Niente regali alle mafie: i beni confiscati sono cosa nostra!

Vendere i beni confiscati alle Mafie significa ridarglieli indietro. Perchè oggi mafia,'ndrangheta  e camorra dispongono di una grande liquidità monetaria  e perché,nelle zone dove i beni vengono confiscati (e quindi sarebbero messi all'asta) hanno ancora un tale controllo del territorio da poter  controllare ed inquinare anche le aste giudiziarie, al di là delle volontà e delle garanzie offerte dai Prefetti. Per questo Articolo21 aderisce all'appello di Don Ciotti e di Libera, aggiungendo un ulteriore appello: come già si fece in occasione della raccolta di firme per ottenere la legge sulla confisca dei beni mafiosi, tutti i giornali, telegiornali e radio italiane pubblichino articoli ed inchieste sulla modifica introdotta dalla Finanziaria al Senato e su quali effetti avrebbe se fosse approvata anche alla Camera.  Una giornata di mobilitazione dell'informazione per spiegare ai cittadini cosa succede "fare cassa" con queste vendite dei beni confiscati e non ancora assegnati.
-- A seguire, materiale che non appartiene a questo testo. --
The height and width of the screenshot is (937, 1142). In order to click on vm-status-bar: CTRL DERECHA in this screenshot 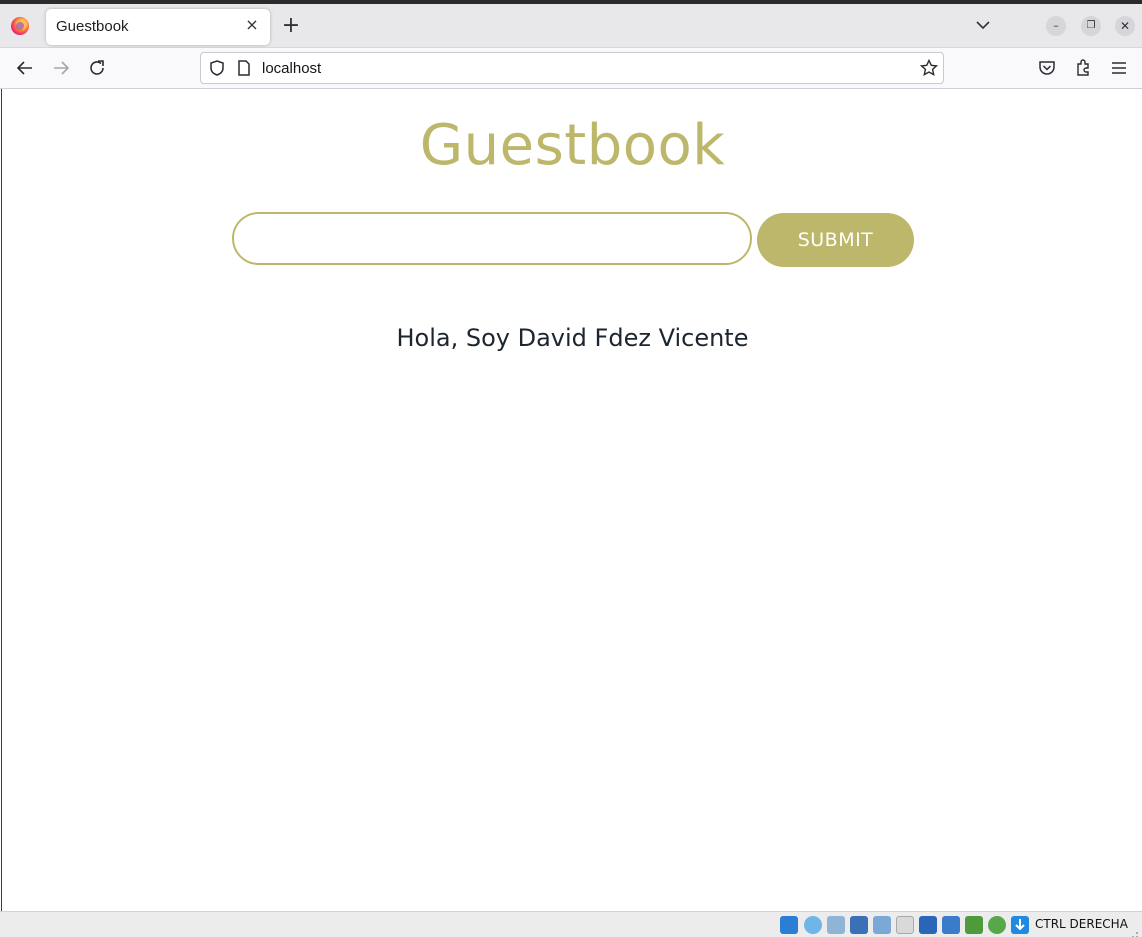, I will do `click(571, 924)`.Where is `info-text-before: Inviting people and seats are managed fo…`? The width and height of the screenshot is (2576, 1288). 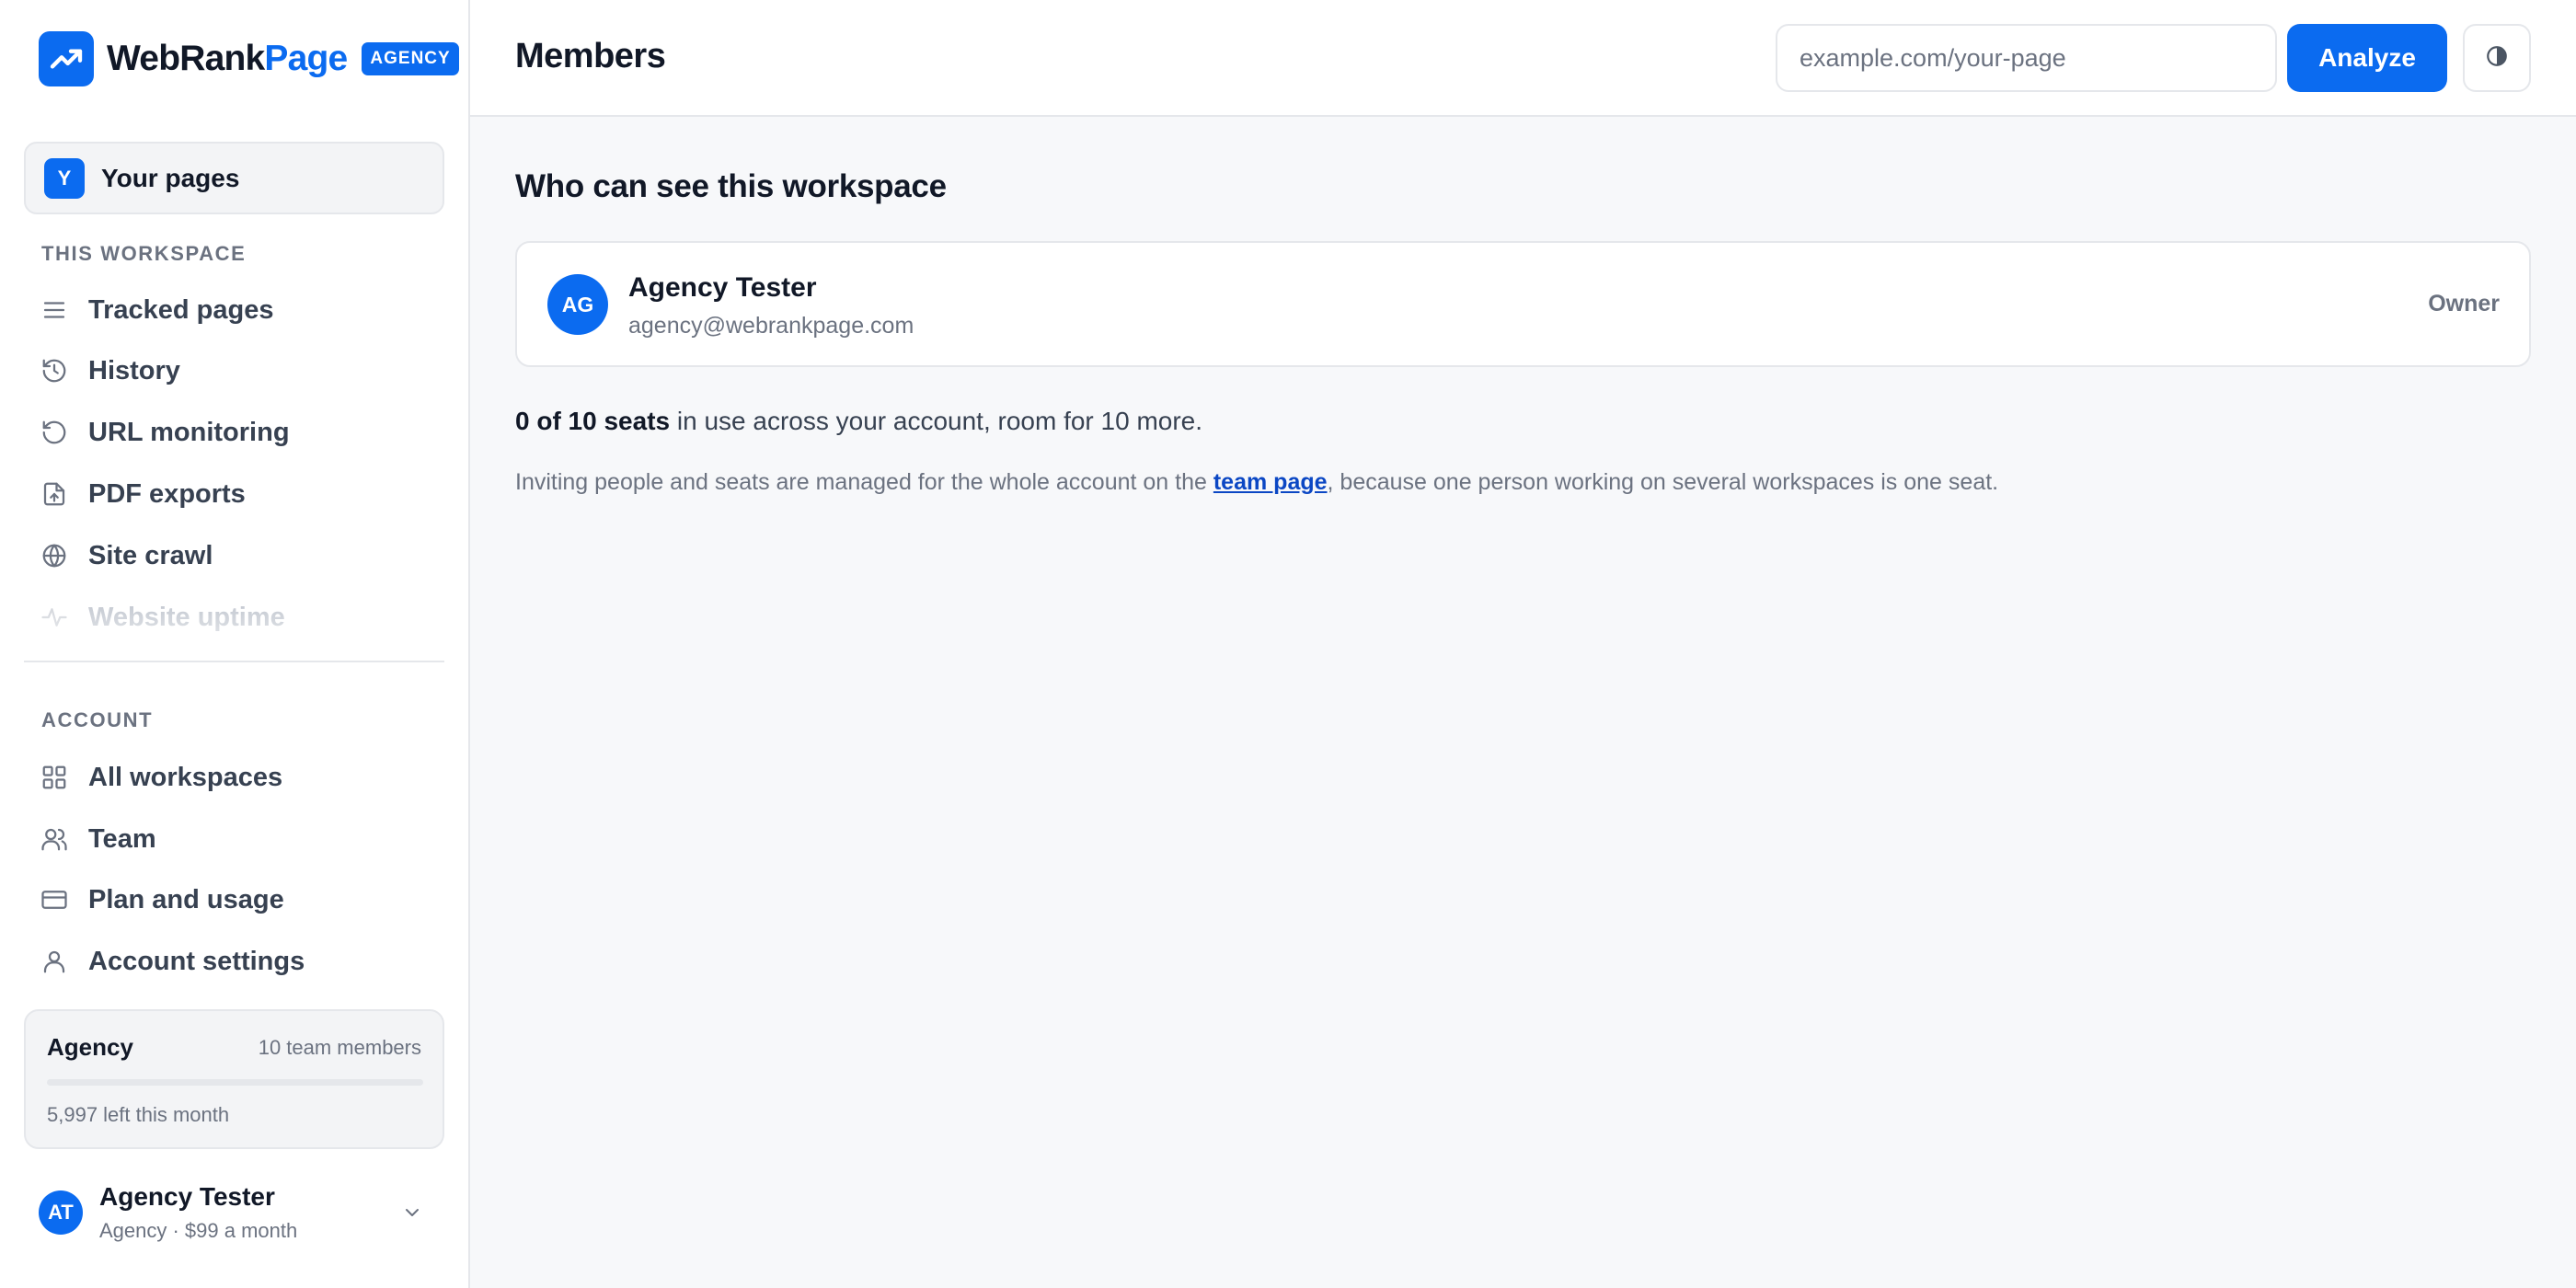
info-text-before: Inviting people and seats are managed fo… is located at coordinates (864, 482).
Una giornata di mobilitazione che comincia ora con l'adesione, di singole persone e di associazioni, all'appello di Don Ciotti ed alle prossime mobilitazioni di Libera in tutta Italia.

Firma l'appello di Libera per bloccare la vendita dei beni confiscati!

L'appello di Libera
Tredici anni fa, oltre un milione di cittadini firmarono la petizione che chiedeva al Parlamento di approvare la legge per l'uso sociale dei beni confiscati alle mafie. Un appello raccolto da tutte le forze politiche, che votarono all'unanimità le legge 109/96. Si coronava, così, il sogno di chi, a cominciare da Pio La Torre, aveva pagato con la propria vita l'impegno per sottrarre ai clan le ricchezze accumulate illegalmente. Oggi quell'impegno rischia di essere tradito. Un emendamento introdotto in Senato alla legge finanziaria, infatti, prevede la vendita dei beni confiscati che non si riescono a destinare entro tre o sei mesi. E’ facile immaginare, grazie alle note capacità delle organizzazioni mafiose di mascherare la loro presenza, chi si farà avanti per comprare ville, case e terreni appartenuti ai boss e che rappresentavano altrettanti simboli del loro potere, costruito con la violenza, il sangue, i soprusi, fino all'intervento dello Stato. La vendita di quei beni significherà una cosa soltanto: che lo Stato si arrende di fronte alle difficoltà del loro pieno ed effettivo riutilizzo sociale, come prevede la legge. E il ritorno di quei beni nelle disponibilità dei clan a cui erano stati sottratti, grazie al lavoro delle forze dell'ordine e della magistratura, avrà un effetto dirompente sulla stessa credibilità delle istituzioni. Per queste ragioni chiediamo al governo e al Parlamento di ripensarci e di ritirare l'emendamento sulla vendita dei beni confiscati. Si rafforzi, piuttosto, l'azione di chi indaga per individuare le ricchezze dei clan. S'introducano norme che facilitano il riutilizzo sociale dei beni e venga data concreta attuazione alla norma che stabilisce la confisca di beni ai corrotti. E vengano destinate innanzitutto ai familiari delle vittime di mafia e ai testimoni di giustizia i soldi e le risorse finanziarie sottratte alle mafie. Ma non vendiamo quei beni confiscati che rappresentano il segno del riscatto di un'Italia civile, onesta e coraggiosa. Perché quei beni sono davvero tutti “cosa nostra”.